TEXTO FORNECIDO
■ ■ ■
Dorrit Harazim: Saindo dos trilhos

Mandetta e Fauci conquistaram o respeito e a confiança de quem os ouve pela abordagem científica e realista.
Foto: Marcello Casal Jr/Agência Brasil
Foto: Marcello Casal Jr/Agência Brasil

Mandetta e Fauci conquistaram o respeito e a confiança de quem os ouve pela abordagem científica e realista

Dias atrás, um engenheiro da malha ferroviária do porto de Los Angeles, na Califórnia, pirou. Eduardo Moreno, de 44 anos, convencera-se de que a missão oficial do navio-hospital USNS Mercy,enviado pela Marinha para aliviar a profusão de infectados na Costa Leste, era mera operação de fachada. A embarcação seria, na verdade, parte de um golpe de Estado em curso. Por isso, ele resolveu agir: manteve um trem não tripulado da zona portuária em velocidade máxima, para muito além do final dos trilhos, e causou um estrondo/estrago monumental — a composição destruiu primeiro uma barreira de concreto, atropelou uma proteção de aço, e prosseguiu por vasta área de cascalho até parar. À polícia o autor justificou assim o rompante que pode lhe valer uma pena de até 20 anos: “Era a chance que eu tinha para chamar a atenção das pessoas sobre o que está realmente acontecendo aqui”.

Não se pode atribuir a insanidade do engenheiro ao coronavírus. Mas, à medida em que a humanidade sai dos trilhos pré-Covid 19, é de se prever que o planeta se torne mais propício a insânias individuais e coletivas.
■ ■ ■
REGISTROS FORNECIDOS
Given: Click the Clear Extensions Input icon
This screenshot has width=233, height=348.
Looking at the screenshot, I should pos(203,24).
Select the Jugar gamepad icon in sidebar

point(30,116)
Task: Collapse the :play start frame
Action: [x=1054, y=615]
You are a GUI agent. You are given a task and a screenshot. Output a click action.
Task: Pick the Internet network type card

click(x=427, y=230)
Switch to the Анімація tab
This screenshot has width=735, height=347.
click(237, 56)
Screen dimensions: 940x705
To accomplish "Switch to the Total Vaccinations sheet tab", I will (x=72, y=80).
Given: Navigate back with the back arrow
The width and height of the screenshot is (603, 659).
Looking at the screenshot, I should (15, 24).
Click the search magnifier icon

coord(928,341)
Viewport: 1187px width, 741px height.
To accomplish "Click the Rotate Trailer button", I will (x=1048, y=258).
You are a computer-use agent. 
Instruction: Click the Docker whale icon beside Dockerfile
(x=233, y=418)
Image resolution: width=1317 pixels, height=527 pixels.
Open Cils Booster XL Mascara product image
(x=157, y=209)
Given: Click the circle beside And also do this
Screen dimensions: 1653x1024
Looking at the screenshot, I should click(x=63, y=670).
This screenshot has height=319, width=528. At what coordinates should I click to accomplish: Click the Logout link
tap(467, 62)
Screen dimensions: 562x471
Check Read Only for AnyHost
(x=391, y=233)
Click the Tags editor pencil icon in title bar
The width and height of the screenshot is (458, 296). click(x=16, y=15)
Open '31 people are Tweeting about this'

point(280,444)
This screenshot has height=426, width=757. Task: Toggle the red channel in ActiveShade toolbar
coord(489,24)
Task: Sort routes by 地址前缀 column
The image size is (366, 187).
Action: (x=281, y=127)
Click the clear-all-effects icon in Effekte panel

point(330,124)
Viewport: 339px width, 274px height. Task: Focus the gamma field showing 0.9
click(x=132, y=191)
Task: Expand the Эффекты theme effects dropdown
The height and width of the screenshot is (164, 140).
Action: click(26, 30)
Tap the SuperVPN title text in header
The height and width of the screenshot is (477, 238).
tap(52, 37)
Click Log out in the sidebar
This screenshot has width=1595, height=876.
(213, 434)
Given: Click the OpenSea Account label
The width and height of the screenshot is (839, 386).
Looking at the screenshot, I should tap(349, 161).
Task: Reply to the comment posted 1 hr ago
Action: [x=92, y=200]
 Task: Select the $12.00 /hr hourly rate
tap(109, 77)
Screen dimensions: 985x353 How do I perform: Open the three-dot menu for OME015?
■ ■ ■
PROBLEMAS E TAREFAS
1) Segundo o texto sobre o engenheiro de Los Angeles, qual pena o ato dele pode lhe valer?
2) Dê a continuação do texto sobre o engenheiro de Los Angeles, começando logo após a última frase apresentada.
Não é preciso consultar os registros.

RESPOSTAS POR ITEM
1) Uma pena de até 20 anos.

2)
Daí a importância de se manter sob rédea curta governantes inseguros no poder, destemperados por índole e/ou despreparados para apontar o rumo em tempos de perigo e medo global. As limitações e inclinações inerentes a cada dirigente tendem a se acentuar à medida que a espiral da calamidade for adquirindo forma mais cruel. Por enquanto, em países onde essa espiral está apenas começando, a real capilaridade do vírus e seu potencial de destruição apontam em uma única direção: dias piores virão.

Nas Filipinas do presidente Rodrigo Duterte, que sofre de várias insuficiências democráticas e comanda com poder quase absoluto o país de mais de 100 milhões de habitantes, a solução para o complexo problema atual é simples: as forças policiais e militares têm ordem de atirar para matar quem descumprir a quarentena imposta. Ponto. Não tem ministro da Saúde, governadores nem imprensa em condições de lhe fazer frente.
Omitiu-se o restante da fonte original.